Sandro Piovani
Al fianco della squadra, sempre. Antonello Preiti, direttore tecnico del Parma, sta cercando di superare le molte difficoltà degli ultimi mesi rimanendo il più vicino possibile alla squadra. Per lui il periodo non è semplice. Prima della grande crisi cercava giovani di belle speranze in giro per il mondo e andava a valutare i possibili acquisti del Parma. Chiamato da Pietro Leonardi. Cosa che, visti i tempi che corrono, non sembra certo un gran biglietto da visita. Lui non ci pensa, non gioca allo scaricabarile («la responsabilità di questa situazione è di tutti») e pensa alla prossima stagione. E come quasi tutti i crociati « mi sento legato a questa realtà. Tutti ci siamo messi a disposizione dei curatori e di una eventuale nuova proprietà. Dopo un'annata così negativa, credo che tutti abbiamo la voglia di ripartire».
Le opzioni ora sono due: serie B oppure D.
«Sono due scenari diversi. La B significherebbe innanzitutto mantenere importanti posti di lavoro, mantenendo anche un gruppo che ora sta lottando per la salvezza della società Parma. Anche la D è un campionato importante. Se il progetto è serio, non c'è categoria».
Ma c'è già un “progetto B”?
«Un'idea me la sono fatta. Anche se certo non sono io la persona indicata a farlo. Però il Parma ha tanti giocatori a disposizione e molti di categoria. Si può allestire una buona squadra puntando sui giovani che potranno finalmente dimostrare il loro valore. Riportandoli a Parma la squadra può avere un buon tasso tecnico ed essere competitiva per la serie cadetta».
«Finalmente» dice. Significa che prima non accadeva?

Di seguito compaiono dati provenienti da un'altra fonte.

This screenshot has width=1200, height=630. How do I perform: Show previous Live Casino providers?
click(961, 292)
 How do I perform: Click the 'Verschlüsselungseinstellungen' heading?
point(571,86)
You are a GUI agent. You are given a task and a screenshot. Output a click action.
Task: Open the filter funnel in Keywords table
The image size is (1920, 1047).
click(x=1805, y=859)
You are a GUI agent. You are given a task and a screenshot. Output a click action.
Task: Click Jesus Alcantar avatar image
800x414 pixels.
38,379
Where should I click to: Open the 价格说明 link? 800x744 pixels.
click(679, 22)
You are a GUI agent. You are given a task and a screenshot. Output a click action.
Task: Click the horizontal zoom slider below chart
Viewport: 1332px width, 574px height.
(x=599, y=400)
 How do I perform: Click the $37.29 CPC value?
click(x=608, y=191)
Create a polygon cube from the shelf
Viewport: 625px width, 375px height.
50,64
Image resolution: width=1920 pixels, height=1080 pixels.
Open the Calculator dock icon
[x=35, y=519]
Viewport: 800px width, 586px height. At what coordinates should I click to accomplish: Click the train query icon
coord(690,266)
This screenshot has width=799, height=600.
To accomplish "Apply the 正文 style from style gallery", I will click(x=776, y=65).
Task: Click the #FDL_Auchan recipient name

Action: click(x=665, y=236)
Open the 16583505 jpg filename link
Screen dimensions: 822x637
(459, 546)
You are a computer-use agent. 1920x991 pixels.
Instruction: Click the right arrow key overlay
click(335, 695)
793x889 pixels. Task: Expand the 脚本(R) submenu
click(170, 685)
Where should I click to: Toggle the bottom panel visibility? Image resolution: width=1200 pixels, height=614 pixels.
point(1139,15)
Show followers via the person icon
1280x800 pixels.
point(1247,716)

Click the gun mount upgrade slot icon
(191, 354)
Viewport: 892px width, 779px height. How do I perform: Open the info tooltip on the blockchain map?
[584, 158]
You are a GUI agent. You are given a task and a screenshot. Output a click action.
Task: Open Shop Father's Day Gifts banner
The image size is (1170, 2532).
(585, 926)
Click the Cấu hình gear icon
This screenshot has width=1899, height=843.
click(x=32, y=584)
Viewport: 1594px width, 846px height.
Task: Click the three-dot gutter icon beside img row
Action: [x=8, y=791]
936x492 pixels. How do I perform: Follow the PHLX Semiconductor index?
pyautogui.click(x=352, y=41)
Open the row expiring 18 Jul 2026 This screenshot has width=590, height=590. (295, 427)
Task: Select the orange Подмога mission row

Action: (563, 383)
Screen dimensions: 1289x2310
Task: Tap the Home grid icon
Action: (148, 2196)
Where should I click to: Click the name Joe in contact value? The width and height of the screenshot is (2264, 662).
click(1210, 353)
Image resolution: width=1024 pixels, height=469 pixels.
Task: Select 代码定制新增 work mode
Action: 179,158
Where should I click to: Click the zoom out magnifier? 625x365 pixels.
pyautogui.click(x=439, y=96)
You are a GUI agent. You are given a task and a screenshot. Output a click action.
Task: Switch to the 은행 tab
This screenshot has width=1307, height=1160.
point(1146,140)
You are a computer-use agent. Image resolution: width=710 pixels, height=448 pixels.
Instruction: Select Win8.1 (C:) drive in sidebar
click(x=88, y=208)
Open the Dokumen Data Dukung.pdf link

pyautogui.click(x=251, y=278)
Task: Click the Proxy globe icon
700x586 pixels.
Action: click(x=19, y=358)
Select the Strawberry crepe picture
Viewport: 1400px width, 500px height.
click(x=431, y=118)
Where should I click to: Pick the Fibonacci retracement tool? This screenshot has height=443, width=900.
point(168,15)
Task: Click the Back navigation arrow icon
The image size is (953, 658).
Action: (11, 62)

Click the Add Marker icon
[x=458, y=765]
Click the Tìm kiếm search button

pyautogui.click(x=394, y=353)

«No... Sono situazioni diverse. La A non è la B. In questi anni sono state fatte scelte diverse. Sono arrivati calciatori importanti: cito Giovinco e Cassano ma ce ne sono tanti altri. Cercando di stare nella parte sinistra della classifica e nella passata stagione arrivando addirittura sesti».
Ma i giovani?
«Per me sono un punto di forza. Una società in difficoltà economiche deve valorizzare i giovani. A Parma qualcosa è stato fatto ma forse si poteva fare anche di più. La valorizzazione dei giovani è fondamentale. Come l'arrivo a Parma di giocatori a parametro zero: Borrini, Sansone, Paletta tanto per citarne qualcuno».
Ma il Parma ha puntato su giocatori esperti, di prima fascia che però non poteva permettersi giocatori.
«Erano calciatori che certamente avevano stipendi importanti ma anche un valore importante. E non credo che certe problematiche siano state dettate dai singoli stipendi dei calciatori. Quando le cose vanno male, bisogna fare un'analisi critica a 360 gradi».
Quanto potrebbe costare una buona serie B?
«Ci sono società che spendono 20 milioni e rischiano la retrocessione e altri che ne spendono la metà e sono vicine alla A. Credo che sia importante avere una base di calciatori pronti per la B. Una rosa valida che possa ambire a fare un campionato tranquillo ma senza porsi limiti e con i conti in regola. A Parma credo si possa fare un campionato di B con 15 milioni lordi, totali. Comprese le spese per le giovanili e i dipendenti. Non bisogna fare il passo più lungo della gamba».
Lei è stato uno dei primi collaboratori di Leonardi. Si aspettava questa evoluzione delle cose?
«Sinceramente no... Sapevo delle difficoltà e della sofferenza che c'era da anni. Una assenza di liquidità quasi cronica. Ma sino a luglio gli stipendi, con sofferenza e con fatica, sono stati pagati e si riusciva ad andare avanti. Lo scenario è cambiato con la non ammissione all'Europa League: è stato il primo step verso il precipizio. C'è stata l'uscita di Ghirardi e poi le cessioni del club. Però non mi aspettavo il tracollo. Ora dobbiamo vivere queste difficoltà con la giusta passione e soprattutto con tanta professionalità».
Ripensando a quello che è accaduto, andrebbe rivisto il rapporto con Leonardi?
«Non nego nulla. Mi ha dato l'opportunità di venire a Parma. Poi quello che è accaduto in questo anno può portare a facili giudizi. A dare colpe a questo o a quello. Ho un'idea: quando le cose vanno male, l'analisi va fatta innanzitutto dall'interno. Errori ce ne sono stati ma ora bisogna stabilire di chi sono le colpe. E mi piacerebbe sapere sino in fondo come sono andate realmente le cose».